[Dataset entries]
· · · · · · ·
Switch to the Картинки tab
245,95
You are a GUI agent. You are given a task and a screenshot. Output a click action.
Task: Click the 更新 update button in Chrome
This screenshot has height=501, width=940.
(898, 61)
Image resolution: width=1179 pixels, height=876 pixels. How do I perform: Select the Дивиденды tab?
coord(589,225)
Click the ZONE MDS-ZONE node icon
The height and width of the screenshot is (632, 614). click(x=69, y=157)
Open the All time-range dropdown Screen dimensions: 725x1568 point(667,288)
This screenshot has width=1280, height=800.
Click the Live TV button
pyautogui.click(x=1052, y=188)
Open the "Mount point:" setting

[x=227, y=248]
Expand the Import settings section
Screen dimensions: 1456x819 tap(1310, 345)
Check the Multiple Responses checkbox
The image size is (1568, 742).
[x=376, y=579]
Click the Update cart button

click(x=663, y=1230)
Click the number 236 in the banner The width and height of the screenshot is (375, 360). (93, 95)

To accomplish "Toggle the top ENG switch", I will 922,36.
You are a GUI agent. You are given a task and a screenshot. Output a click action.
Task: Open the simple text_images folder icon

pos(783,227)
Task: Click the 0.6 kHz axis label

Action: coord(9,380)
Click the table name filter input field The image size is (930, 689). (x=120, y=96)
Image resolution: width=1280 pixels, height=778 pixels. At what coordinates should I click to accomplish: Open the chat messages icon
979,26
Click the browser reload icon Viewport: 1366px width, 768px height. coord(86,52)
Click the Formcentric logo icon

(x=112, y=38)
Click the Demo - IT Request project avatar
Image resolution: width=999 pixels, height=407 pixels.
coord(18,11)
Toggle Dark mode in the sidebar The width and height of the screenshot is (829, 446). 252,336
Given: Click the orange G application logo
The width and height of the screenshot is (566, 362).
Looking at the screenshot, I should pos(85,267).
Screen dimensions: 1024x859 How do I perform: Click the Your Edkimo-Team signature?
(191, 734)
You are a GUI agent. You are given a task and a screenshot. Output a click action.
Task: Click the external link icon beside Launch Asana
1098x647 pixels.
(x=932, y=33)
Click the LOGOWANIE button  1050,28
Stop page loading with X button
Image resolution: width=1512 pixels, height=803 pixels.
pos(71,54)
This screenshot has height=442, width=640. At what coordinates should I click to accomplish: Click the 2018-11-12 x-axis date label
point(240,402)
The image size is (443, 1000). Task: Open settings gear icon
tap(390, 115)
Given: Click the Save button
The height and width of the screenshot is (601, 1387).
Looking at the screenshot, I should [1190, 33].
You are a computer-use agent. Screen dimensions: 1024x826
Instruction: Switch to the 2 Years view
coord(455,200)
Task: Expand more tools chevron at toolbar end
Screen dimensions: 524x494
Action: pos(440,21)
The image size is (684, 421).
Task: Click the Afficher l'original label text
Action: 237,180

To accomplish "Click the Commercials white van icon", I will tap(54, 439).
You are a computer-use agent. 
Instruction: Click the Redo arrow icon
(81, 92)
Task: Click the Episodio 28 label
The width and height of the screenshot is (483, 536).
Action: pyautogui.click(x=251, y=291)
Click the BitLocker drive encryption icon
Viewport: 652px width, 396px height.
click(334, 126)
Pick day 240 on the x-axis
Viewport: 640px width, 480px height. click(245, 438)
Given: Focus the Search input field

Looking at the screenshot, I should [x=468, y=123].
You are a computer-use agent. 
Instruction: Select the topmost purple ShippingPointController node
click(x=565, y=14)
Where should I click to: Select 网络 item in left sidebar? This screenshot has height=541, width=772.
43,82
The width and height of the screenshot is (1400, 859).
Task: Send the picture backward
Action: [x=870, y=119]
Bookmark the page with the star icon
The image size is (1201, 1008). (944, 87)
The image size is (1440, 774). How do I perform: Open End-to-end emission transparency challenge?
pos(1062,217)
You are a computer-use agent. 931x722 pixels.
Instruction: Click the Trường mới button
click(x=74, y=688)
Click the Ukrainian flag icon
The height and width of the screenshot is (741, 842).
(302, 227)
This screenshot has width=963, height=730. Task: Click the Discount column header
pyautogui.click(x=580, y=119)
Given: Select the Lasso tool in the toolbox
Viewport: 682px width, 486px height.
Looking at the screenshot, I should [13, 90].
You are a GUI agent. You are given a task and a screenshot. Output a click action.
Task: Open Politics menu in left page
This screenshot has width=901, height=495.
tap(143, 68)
· · · · · · ·
→ **REQUIRED WORK**: The answer must be an exact transcription of every record above.

→ **WRITTEN ANSWER**:
Switch to the Картинки tab
245,95
You are a GUI agent. You are given a task and a screenshot. Output a click action.
Task: Click the 更新 update button in Chrome
This screenshot has height=501, width=940.
(898, 61)
Image resolution: width=1179 pixels, height=876 pixels. How do I perform: Select the Дивиденды tab?
coord(589,225)
Click the ZONE MDS-ZONE node icon
The height and width of the screenshot is (632, 614). click(x=69, y=157)
Open the All time-range dropdown Screen dimensions: 725x1568 point(667,288)
This screenshot has width=1280, height=800.
Click the Live TV button
pyautogui.click(x=1052, y=188)
Open the "Mount point:" setting

[x=227, y=248]
Expand the Import settings section
Screen dimensions: 1456x819 tap(1310, 345)
Check the Multiple Responses checkbox
The image size is (1568, 742).
[x=376, y=579]
Click the Update cart button

click(x=663, y=1230)
Click the number 236 in the banner The width and height of the screenshot is (375, 360). (93, 95)

To accomplish "Toggle the top ENG switch", I will 922,36.
You are a GUI agent. You are given a task and a screenshot. Output a click action.
Task: Open the simple text_images folder icon

pos(783,227)
Task: Click the 0.6 kHz axis label

Action: coord(9,380)
Click the table name filter input field The image size is (930, 689). (x=120, y=96)
Image resolution: width=1280 pixels, height=778 pixels. At what coordinates should I click to accomplish: Open the chat messages icon
979,26
Click the browser reload icon Viewport: 1366px width, 768px height. coord(86,52)
Click the Formcentric logo icon

(x=112, y=38)
Click the Demo - IT Request project avatar
Image resolution: width=999 pixels, height=407 pixels.
coord(18,11)
Toggle Dark mode in the sidebar The width and height of the screenshot is (829, 446). 252,336
Given: Click the orange G application logo
The width and height of the screenshot is (566, 362).
Looking at the screenshot, I should pos(85,267).
Screen dimensions: 1024x859 How do I perform: Click the Your Edkimo-Team signature?
(191, 734)
You are a GUI agent. You are given a task and a screenshot. Output a click action.
Task: Click the external link icon beside Launch Asana
1098x647 pixels.
(x=932, y=33)
Click the LOGOWANIE button  1050,28
Stop page loading with X button
Image resolution: width=1512 pixels, height=803 pixels.
pos(71,54)
This screenshot has height=442, width=640. At what coordinates should I click to accomplish: Click the 2018-11-12 x-axis date label
point(240,402)
The image size is (443, 1000). Task: Open settings gear icon
tap(390, 115)
Given: Click the Save button
The height and width of the screenshot is (601, 1387).
Looking at the screenshot, I should [1190, 33].
You are a computer-use agent. Screen dimensions: 1024x826
Instruction: Switch to the 2 Years view
coord(455,200)
Task: Expand more tools chevron at toolbar end
Screen dimensions: 524x494
Action: pos(440,21)
The image size is (684, 421).
Task: Click the Afficher l'original label text
Action: 237,180

To accomplish "Click the Commercials white van icon", I will tap(54, 439).
You are a computer-use agent. 
Instruction: Click the Redo arrow icon
(81, 92)
Task: Click the Episodio 28 label
The width and height of the screenshot is (483, 536).
Action: pyautogui.click(x=251, y=291)
Click the BitLocker drive encryption icon
Viewport: 652px width, 396px height.
click(334, 126)
Pick day 240 on the x-axis
Viewport: 640px width, 480px height. click(245, 438)
Given: Focus the Search input field

Looking at the screenshot, I should [x=468, y=123].
You are a computer-use agent. 
Instruction: Select the topmost purple ShippingPointController node
click(x=565, y=14)
Where should I click to: Select 网络 item in left sidebar? This screenshot has height=541, width=772.
43,82
The width and height of the screenshot is (1400, 859).
Task: Send the picture backward
Action: [x=870, y=119]
Bookmark the page with the star icon
The image size is (1201, 1008). (944, 87)
The image size is (1440, 774). How do I perform: Open End-to-end emission transparency challenge?
pos(1062,217)
You are a computer-use agent. 931x722 pixels.
Instruction: Click the Trường mới button
click(x=74, y=688)
Click the Ukrainian flag icon
The height and width of the screenshot is (741, 842).
(302, 227)
This screenshot has width=963, height=730. Task: Click the Discount column header
pyautogui.click(x=580, y=119)
Given: Select the Lasso tool in the toolbox
Viewport: 682px width, 486px height.
Looking at the screenshot, I should [13, 90].
You are a GUI agent. You are given a task and a screenshot. Output a click action.
Task: Open Politics menu in left page
This screenshot has width=901, height=495.
tap(143, 68)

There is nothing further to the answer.